We passed the next few freezing hours biking up the river valley, sometimes on a track and sometimes pushing our bikes through tussocks and matagouri bushes. When we reached the hut with the checkpoint we wanted to have a sleep but the hut was already full so we pitched our tent for a very chilly two hour sleep. I shook so much that it wasn't a very restful sleep.

It was still quite dark when we set off so we kept our lights on and bashed up river pushing our bikes most of the way. We had to go on up the river for many more hours and then finally the sun rose and we turned left up a side river and in to the control. Much to our relief the second half of the mountain bike ride was dominated by rideable 4WD roads so we enjoyed a gentle climb and windy traverse.

The sun was shining warming us up for the first time. We had a big grunt up to a saddle, whoosh down the other side and then up again very steeply to a pass. Just before we finished the bike leg we took a wrong turn and managed to ride back over the pass we had just crossed. I was very confused when the stream was suddenly running in the wrong direction and Tim and I shared a pretty low moment for making such a dumb navigational error.
Back we went over the pass again, trying to put our mistake behind us we arrived in the transition many hours after we had expected to get there - but at least it was still sunny and we had some good hot food and all felt excited about going out on the next trek.

We knew this trek was going to be another big one so we put in lots of food, over 24 hours worth. Tim and I had been through some ups and downs with our navigation, but had decided that by working closely together and constantly checking up on each other we had the best chance of not making mistakes. We found the first control down in the stream with no difficulties, so then we had to climb up through the bush for a long way to reach the open ridge.

We had a fun time climbing the ridge, we kept finding things which people had dropped as they were going up - we found lip balm, gurney goo, a drink bottle, a packet of crackers and even a small pottle of jelly with peaches! I had a sore throat so that went down very well indeed!

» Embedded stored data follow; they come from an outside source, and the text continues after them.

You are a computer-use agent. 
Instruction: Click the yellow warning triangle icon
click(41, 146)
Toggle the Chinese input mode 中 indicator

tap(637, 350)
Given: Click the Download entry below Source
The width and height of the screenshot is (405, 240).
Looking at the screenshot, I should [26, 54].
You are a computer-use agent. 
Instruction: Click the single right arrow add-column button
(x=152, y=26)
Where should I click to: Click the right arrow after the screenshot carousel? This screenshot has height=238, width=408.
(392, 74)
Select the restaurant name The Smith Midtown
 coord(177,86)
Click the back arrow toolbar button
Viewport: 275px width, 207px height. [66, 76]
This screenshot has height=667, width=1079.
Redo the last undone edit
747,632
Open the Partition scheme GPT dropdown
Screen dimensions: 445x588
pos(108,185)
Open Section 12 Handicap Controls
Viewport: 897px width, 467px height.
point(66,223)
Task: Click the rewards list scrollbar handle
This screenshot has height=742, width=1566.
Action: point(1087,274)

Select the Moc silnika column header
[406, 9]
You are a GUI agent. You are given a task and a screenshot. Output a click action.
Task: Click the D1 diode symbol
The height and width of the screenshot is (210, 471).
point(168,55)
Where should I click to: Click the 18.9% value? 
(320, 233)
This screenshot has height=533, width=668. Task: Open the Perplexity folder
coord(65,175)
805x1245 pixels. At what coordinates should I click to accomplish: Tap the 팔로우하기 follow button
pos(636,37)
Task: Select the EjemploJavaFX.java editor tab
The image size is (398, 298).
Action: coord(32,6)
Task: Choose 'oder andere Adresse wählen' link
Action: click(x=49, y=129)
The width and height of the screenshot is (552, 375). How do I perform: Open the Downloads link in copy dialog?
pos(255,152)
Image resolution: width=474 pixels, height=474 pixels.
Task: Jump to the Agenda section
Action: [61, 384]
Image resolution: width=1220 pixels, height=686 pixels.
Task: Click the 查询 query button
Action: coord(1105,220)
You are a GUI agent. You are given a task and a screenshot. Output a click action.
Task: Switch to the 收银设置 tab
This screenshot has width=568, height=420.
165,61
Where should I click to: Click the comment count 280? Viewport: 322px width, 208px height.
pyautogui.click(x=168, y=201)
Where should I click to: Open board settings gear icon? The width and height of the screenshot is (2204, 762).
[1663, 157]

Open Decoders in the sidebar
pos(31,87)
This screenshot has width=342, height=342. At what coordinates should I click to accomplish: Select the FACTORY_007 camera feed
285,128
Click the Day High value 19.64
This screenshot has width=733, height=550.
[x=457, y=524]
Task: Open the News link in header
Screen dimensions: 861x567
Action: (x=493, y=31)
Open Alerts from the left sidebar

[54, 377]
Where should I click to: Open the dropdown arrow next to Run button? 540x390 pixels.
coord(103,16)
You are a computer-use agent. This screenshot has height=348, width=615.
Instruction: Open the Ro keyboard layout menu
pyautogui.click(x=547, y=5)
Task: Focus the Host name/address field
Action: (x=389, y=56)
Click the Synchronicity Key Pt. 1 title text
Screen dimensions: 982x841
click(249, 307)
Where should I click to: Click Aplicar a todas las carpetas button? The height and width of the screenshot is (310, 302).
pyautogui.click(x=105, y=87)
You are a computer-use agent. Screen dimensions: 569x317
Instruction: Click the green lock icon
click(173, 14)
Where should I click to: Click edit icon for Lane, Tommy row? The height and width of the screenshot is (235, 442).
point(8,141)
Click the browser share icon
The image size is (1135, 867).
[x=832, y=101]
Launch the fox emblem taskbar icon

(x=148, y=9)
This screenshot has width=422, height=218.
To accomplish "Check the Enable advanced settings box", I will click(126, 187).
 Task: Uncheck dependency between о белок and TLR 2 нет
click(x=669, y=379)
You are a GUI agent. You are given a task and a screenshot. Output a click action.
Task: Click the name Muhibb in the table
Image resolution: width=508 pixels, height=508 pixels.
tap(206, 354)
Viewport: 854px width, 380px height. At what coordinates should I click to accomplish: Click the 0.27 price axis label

Rob, Elisha and I got very sleepy when we were traversing along the ridge. I could only just keep my eyes open and was stumbling along the ridge - I think that the freezing sleep from the night before had had its price. Fortunately we weren't far from the next checkpoint and cozy hut.

There was a man at the checkpoint who was keeping the hut warm with a smokey fire and I was so grateful to crash on the floor and sleep. After the other team that was there left we crawled onto the two bunks and got 1.5 hours warm sleep. I felt so much better when we started off again and was back helping Tim with the navigation.

In the dark we stumbled around for a while trying to find the right ridge and ended up just taking a north bearing towards the pass we had to climb. By now Rob was having serious issues with his foot, he had strained something in the front of his foot from all the downhill and biking. He was taking lots of painkillers but he was clearly in pain over the rough ground.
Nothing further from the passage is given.